2001; American Association of Immunologists; Volume: 166; Issue: 12 Linguagem: Inglês

10.4049/jimmunol.166.12.7634

1550-6606

Mikaël J. Pittet, Alfred Zippelius, Daniel E. Speiser, Mario Assenmacher, Philippe Guillaume, Danila Valmori, Danielle Líénard, Ferdy J. Lejeune, Jean‐Charles Cerottini, Pedro Romero,

Immunotherapy and Immune Responses

Abstract To elucidate the functional heterogeneity of Ag-specific T lymphocyte populations, we combined labeling of lymphocytes with MHC/peptide tetramers and a cell surface affinity matrix for IFN-γ. Magnetic cell sorting of IFN-γ-positive lymphocytes allowed the selective enrichment and identification of live Ag-specific cytokine-secreting cells by flow cytometry. Naive, memory, and effector Ag-specific populations were evaluated in healthy HLA-A2 individuals. Significant fractions of influenza- and CMV-specific cells secreted IFN-γ upon challenge with cognate peptide, consistent with an effector/memory status. The sensitivity of the approach allowed the detection of significant numbers of CMV-specific IFN-γ-secreting cells ex vivo (i.e., without Ag stimulation). This was not apparent when using previously described assays, namely, ELISPOT or intracellular IFN-γ staining (cytospot). CD8+ T cells specific for the melamoma-associated Ag Melan-A/MART-1 did not produce IFN-γ upon challenge with cognate peptide, reminiscent with their naive functional state in healthy individuals.
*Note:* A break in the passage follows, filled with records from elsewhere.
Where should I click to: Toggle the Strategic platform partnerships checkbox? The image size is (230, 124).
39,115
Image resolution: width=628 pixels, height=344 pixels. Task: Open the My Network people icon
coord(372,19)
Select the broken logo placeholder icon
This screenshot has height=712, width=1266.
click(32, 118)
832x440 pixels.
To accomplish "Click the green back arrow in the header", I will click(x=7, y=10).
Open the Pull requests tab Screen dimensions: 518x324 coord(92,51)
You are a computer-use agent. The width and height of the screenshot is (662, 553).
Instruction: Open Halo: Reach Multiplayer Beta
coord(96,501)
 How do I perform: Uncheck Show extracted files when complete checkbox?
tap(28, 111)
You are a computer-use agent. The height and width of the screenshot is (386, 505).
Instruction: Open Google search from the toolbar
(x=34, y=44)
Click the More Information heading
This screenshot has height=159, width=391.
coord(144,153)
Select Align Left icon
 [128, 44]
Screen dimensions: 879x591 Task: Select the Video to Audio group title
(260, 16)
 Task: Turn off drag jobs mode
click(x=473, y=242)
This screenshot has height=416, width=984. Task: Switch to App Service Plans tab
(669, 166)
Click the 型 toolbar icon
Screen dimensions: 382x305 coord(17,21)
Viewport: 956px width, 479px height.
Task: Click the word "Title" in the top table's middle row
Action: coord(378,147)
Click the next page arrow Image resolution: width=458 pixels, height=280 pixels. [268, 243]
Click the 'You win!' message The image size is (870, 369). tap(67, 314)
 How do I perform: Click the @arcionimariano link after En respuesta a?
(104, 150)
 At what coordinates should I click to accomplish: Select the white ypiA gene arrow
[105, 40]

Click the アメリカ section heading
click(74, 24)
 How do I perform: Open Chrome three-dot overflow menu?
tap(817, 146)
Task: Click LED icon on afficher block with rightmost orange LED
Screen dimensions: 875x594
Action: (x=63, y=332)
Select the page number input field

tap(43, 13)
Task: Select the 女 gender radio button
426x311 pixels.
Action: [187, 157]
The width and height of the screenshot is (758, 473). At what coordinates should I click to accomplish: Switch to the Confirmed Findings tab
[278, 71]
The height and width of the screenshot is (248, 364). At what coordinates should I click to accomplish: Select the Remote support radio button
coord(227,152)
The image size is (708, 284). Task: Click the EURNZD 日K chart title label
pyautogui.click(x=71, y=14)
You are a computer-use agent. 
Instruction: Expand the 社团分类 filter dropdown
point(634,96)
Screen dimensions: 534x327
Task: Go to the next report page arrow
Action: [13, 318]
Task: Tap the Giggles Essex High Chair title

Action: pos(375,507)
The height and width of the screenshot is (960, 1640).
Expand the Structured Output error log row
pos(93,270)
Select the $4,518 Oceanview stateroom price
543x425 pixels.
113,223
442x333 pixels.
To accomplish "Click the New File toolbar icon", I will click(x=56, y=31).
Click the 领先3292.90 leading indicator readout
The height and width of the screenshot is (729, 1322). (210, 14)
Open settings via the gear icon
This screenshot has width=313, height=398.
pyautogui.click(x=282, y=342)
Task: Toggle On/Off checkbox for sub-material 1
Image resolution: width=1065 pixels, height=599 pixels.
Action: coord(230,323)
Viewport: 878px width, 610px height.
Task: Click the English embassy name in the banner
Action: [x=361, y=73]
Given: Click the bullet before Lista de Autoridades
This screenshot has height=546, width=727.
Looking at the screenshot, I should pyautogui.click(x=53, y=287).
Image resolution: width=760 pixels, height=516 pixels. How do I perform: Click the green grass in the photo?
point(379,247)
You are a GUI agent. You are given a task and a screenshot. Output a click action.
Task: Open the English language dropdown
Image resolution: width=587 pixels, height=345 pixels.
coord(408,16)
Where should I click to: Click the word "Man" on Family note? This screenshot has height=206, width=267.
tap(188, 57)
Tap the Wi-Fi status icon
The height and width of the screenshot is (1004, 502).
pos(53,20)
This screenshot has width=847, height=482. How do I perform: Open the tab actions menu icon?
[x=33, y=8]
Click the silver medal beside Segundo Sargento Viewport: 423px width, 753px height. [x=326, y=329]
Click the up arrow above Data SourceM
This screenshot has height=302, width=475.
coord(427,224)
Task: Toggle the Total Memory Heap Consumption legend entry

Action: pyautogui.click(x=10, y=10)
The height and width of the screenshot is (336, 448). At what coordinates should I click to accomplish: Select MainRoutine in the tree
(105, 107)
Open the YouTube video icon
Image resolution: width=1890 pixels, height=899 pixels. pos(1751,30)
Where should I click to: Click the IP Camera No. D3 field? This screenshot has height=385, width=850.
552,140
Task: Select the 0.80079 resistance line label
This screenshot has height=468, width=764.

In contrast, CD45RAlow Melan-A/MART-1 tumor-specific cells from three of three melanoma patients presented levels of activity similar to those found for influenza- or CMV virus-specific lymphocytes, compatible with a functional differentiation into competent effector/memory T lymphocytes in vivo. Notably, a sizable fraction of Melan-A/MART-1-specific cells from a patient secreted IFN-γ ex vivo following peptide-based vaccination. Thus, the high sensitivity of the assay provides a valuable tool to monitor effector T cell responses in different clinical situations.